Deadline: End of month, or whenever you finish procrastinating
✦ Responses 1 - 2 of 2 to "Monthly Writing Challenge: "What If" Scenarios (AKA "How to Ruin Canon in 500 Words")" ✦
!Headmaster Danilo · Tuesday, January 20, 2026 - 4:50am
#14
The Sorting Hat touched Harry Potter's head and immediately experienced what psychiatric professionals would call "an acute existential crisis with catastrophic implications."

The Hat detected something that made a thousand-year-old piece of sentient fabric go "oh no, this child is going to commit acts of organizational warfare and I'm accessories after the fact." But it had one job, so it screamed "SLYTHERIN" like a smoke detector at 4 AM.

Year one, Harry befriends Draco except their vibe is less "blood supremacy" and more "mutual recognition that we're playing geopolitical chess while everyone else is eating paste." He recruits Hermione after she beats him in Charms. "You're brilliant, everyone hates you for it, join me before you waste your potential proving things to people who peaked at seventeen." She's in Gryffindor. He doesn't care. House rivalry is for people with limited imaginations.

Year two, Chamber of Secrets opens. Harry doesn't destroy Tom Riddle's diary. He critiques it. "What if instead of seven Horcruxes you just didn't fragment your soul into dinnerware?" Diary Tom is intrigued by this kid wearing his legacy like a scar and roasting his methodology. Harry also befriends the basilisk (Hagrid names her Queenie and raids the kitchen every night to feed her--the house elves think he's feeding stray cats).
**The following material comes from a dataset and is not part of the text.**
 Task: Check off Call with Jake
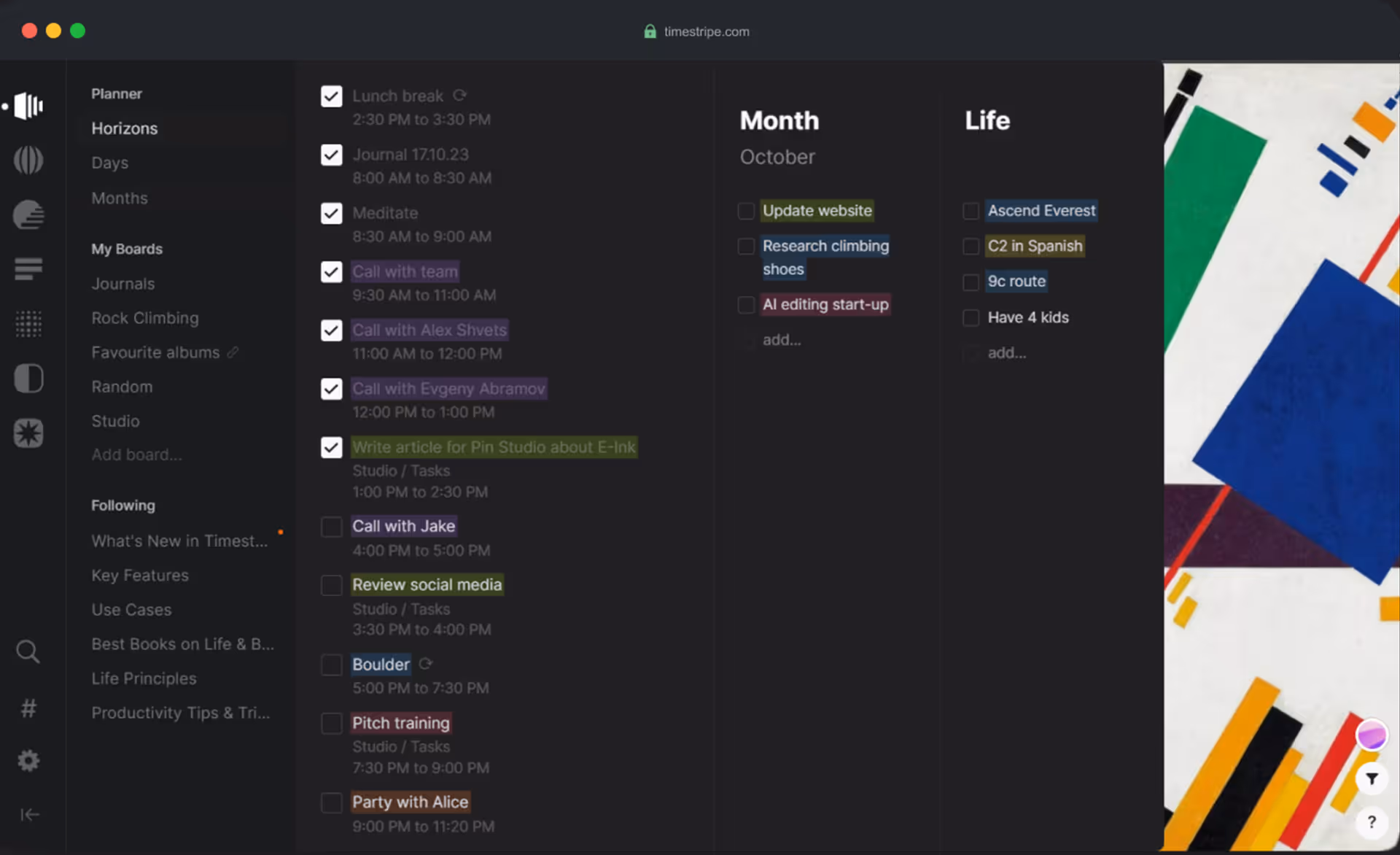tap(331, 526)
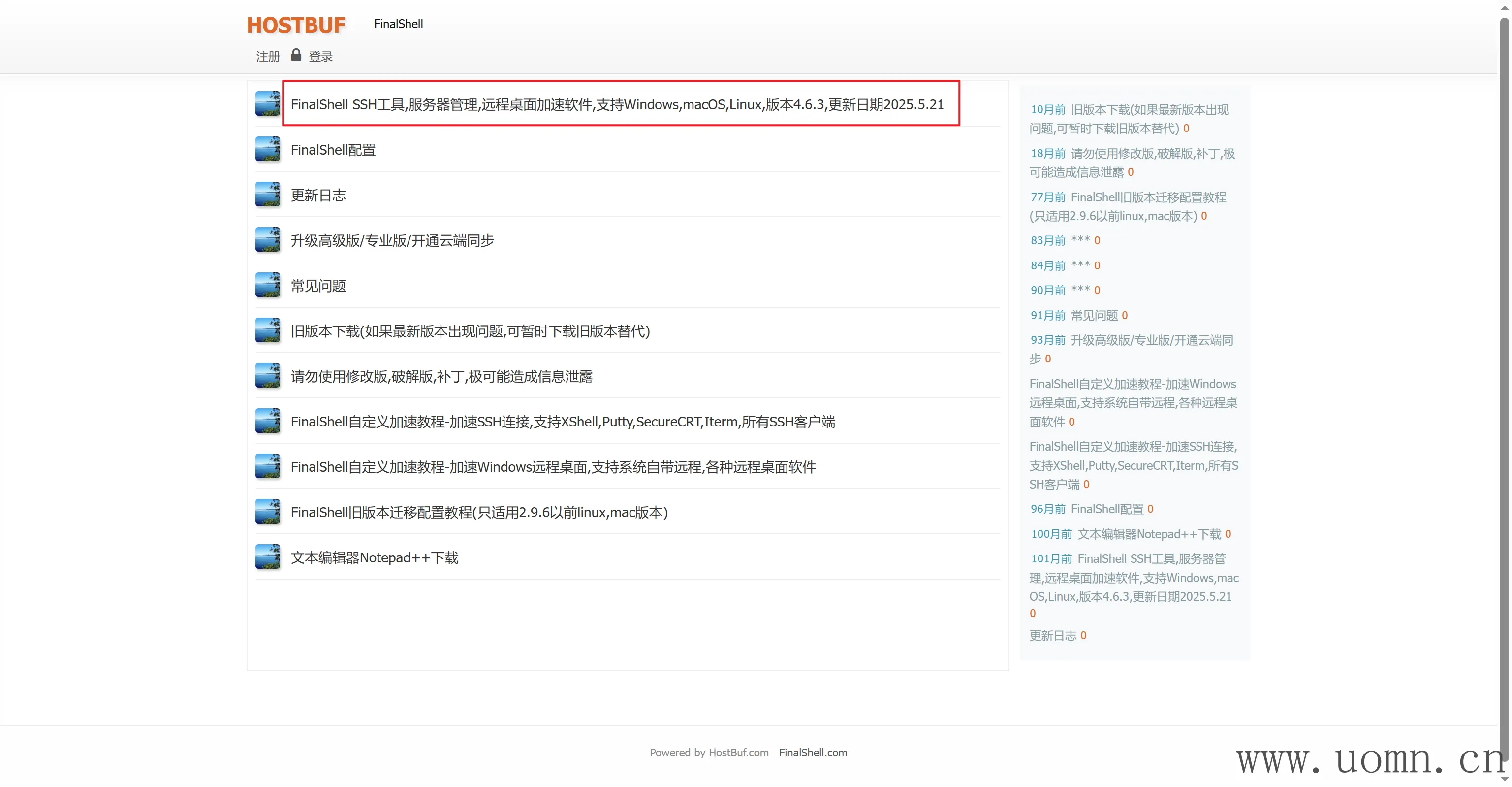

Year four, Voldemort resurrects expecting to break a teenage hero. Harry goes "your methodology is flawed but your goal is interesting, let's talk." Two-hour magical theory debate. Voldemort keeps casting Crucio. Harry keeps making infuriating points. Voldemort realizes he hasn't created an enemy. He's created competition.

To be continued...
!Headmaster Danilo · Tuesday, January 20, 2026 - 4:50am
#15
Year five, Harry's running a third faction. Slytherins tired of blood purity, Ravenclaws wanting real magic, Hufflepuffs loyal to actual respect, Gryffindors who've learned posturing doesn't win wars. Hermione's his second (ruthless). Draco handles money (Malfoy wealth plus Potter fame equals leverage). Neville's warfare expert (trauma plus power). Luna's intelligence (everyone underestimates her). They're the New Order, and as annoyingly pretentious as the Stranger Kids actors after becoming famous, but they're teenagers running shadow governments so that tracks.
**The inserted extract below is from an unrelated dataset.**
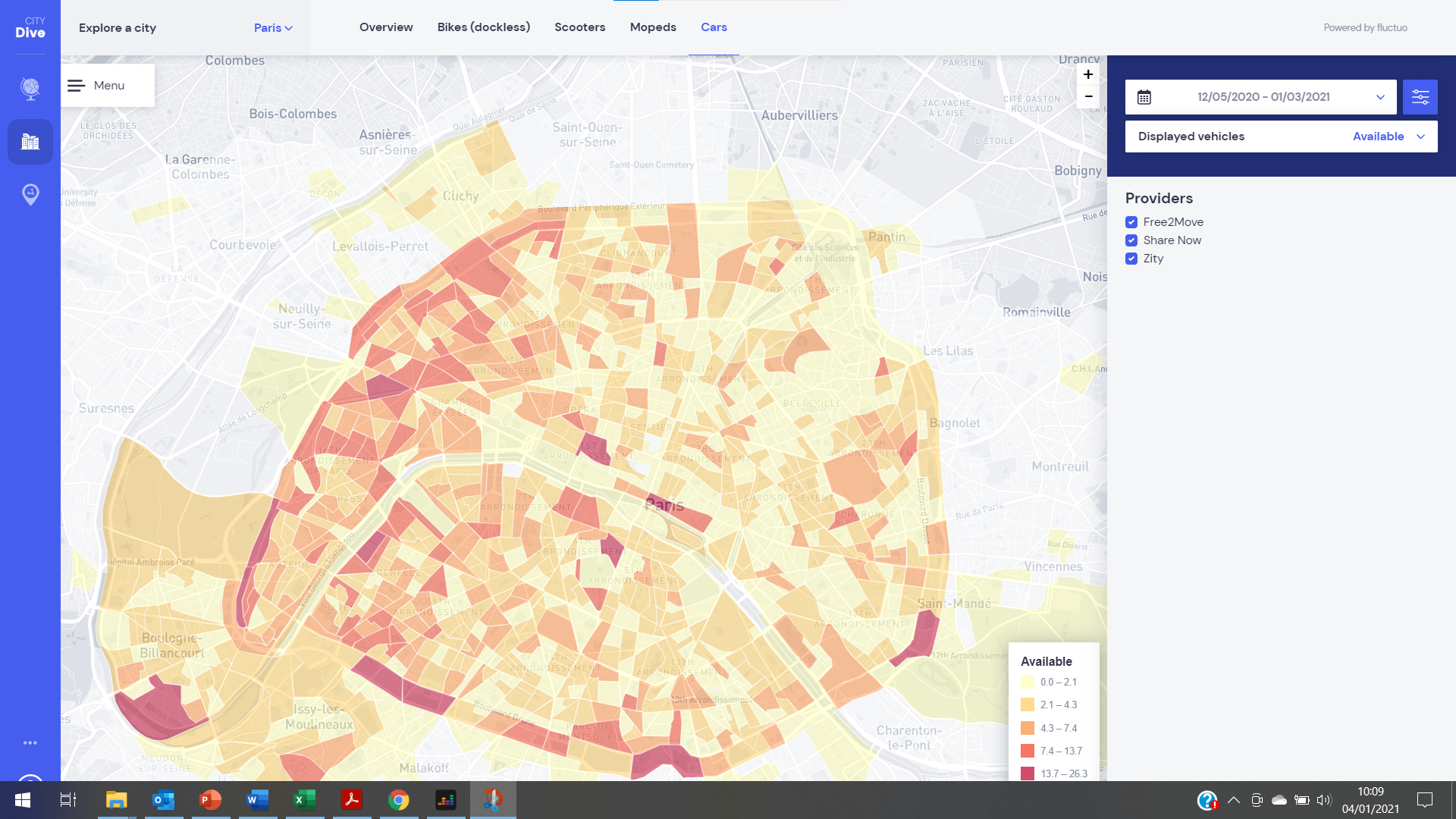
Task: Expand the date range dropdown
Action: (1380, 97)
Year six, Harry takes the Ministry through political maneuvering and strategic blackmail. Doesn't become Minister (he's seventeen, that's absurd, or maybe just not ambitious enough?), just ensures whoever does owes him everything. Voldemort's furious. Dumbledore's horrified. Harry's playing a game no one understands but Hermione.

Final battle: Harry at seventeen presents complete societal restructuring making both Voldemort AND Dumbledore obsolete. They show up to fight. Three-way duel. Harry uses the Elder Wand (figured that out year six, obviously) to bind them both in magical stasis.

"You had good ideas and terrible execution," he tells them. "Timeout while I fix your mess."

Five years later: Ministry restructured, Azkaban abolished, new education system minus the headmaster who wanted to set up Harry to die, actual treaties with goblins and house elves. At twenty-two he's married Hermione (actual love but political alliance too) and taught his basilisk to only petrify dark wizards and the ocassional detractors like Rita Skeeter and Dolores Umbridge.